A few days ago, I received an email from the Anti-Defamation League of New York City saying that it had received “several complaints regarding references and analogies to Adolf Hitler and the Holocaust that appear in the comments section of your blog.”

It went on:

In researching the complaint, we see that  you defended the postings on free speech grounds. As a staunch supporter of free speech and the First Amendment, ADL has historically fought hate and offensive comments not by censoring, but by fighting bad speech with good speech. While you certainly have the right to leave the material up, we believe you have an opportunity here to address the insensitivity of the comments with your respected voice, rather than allowing them to go unaddressed.”

“We urge you to use your speech–as an educator and blog moderator–to address the hurtful analogies, and encourage readers to think about the impact of their words.”

(signed)

I was surprised when I read this as I am very sensitive to hate speech. In addition, I am Jewish. Members of my mother’s family were annihilated in the death camps in Hitler’s time. None survived.

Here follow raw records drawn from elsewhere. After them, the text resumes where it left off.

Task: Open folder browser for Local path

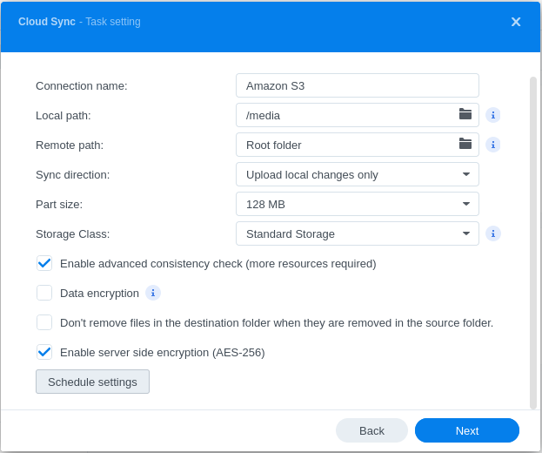Action: pos(465,115)
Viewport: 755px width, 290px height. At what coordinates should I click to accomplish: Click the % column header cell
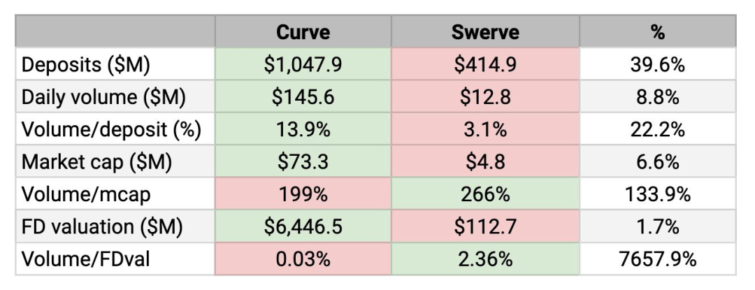tap(657, 31)
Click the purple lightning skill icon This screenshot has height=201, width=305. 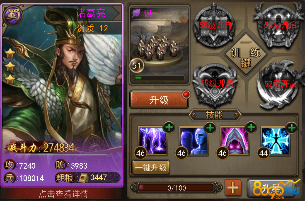pyautogui.click(x=153, y=140)
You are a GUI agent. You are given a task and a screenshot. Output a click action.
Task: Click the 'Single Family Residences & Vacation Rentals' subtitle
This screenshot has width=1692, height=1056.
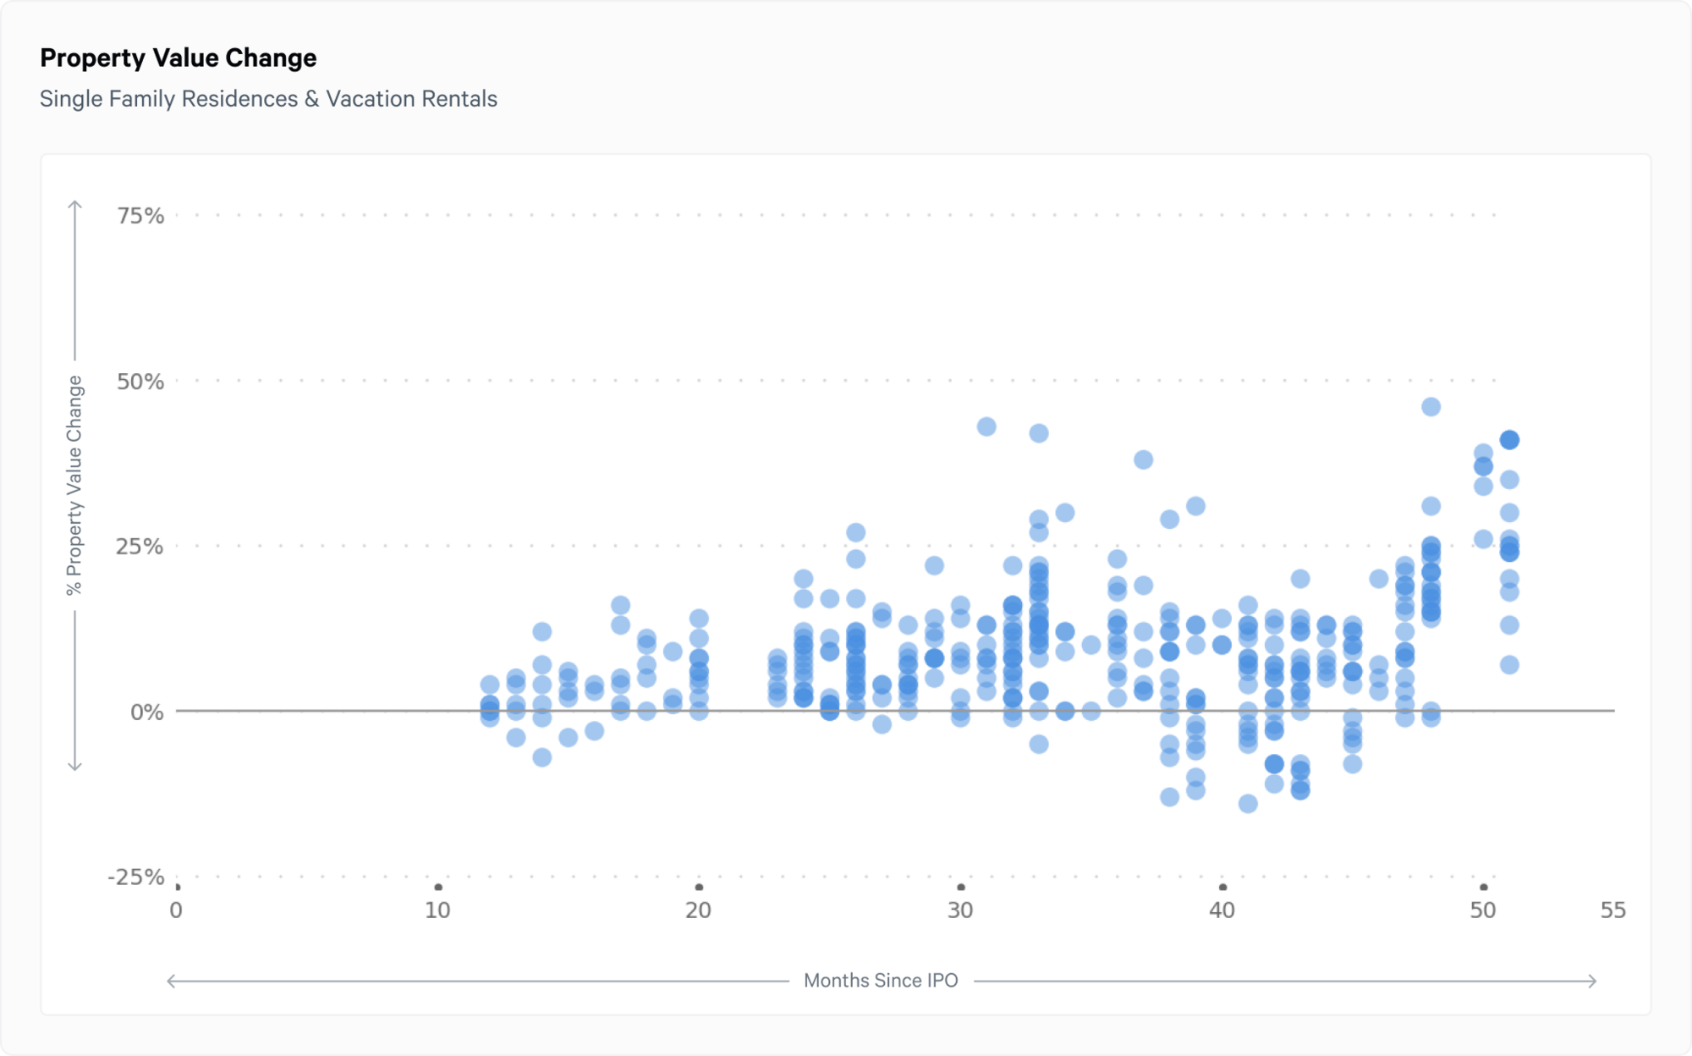pos(268,99)
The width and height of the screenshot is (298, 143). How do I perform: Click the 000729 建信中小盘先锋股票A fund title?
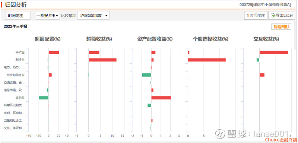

I couldn’t think of what he was referring to. Last Sunday, when I first saw the email, I responded and asked if he might point me to specific examples, but I have heard nothing more.

Using the search function, I scanned the comments, and the only exchange that I could find was in the discussion following a post called “For the Children?”

When someone complained in that exchange about a reference to Nazis, I replied:

“Commenters exercise freedom of speech.
So do I.
So do you.”

I will not tolerate hate speech on the blog. I have the power to delete comments. I have deleted comments that I thought were beyond the bounds of civility. And I am not going to spell out the rules beyond that, because this is my blog and I will delete whatever offends me.

But having said that, I think that historical analogies are acceptable, even if they are overstated.

The supreme irony here is that in 2003, I published a book called The Language Police, which was a plea against censorship in schools, textbooks, and tests.

The book ended with these words:

“Let us, at last, fire the language police. We don’t need them. Let them return to the precincts where speech is rationed, thought is imprisoned, and humor is punished.”

“As John Adams memorably wrote in 1765, ‘Let us dare to read, think, speak, and write…Let every sluice of knowledge be opened and set a-flowing.'”

I believe that.

So, dear readers, consider yourself informed of my views about the importance of free speech and the free exchange of ideas.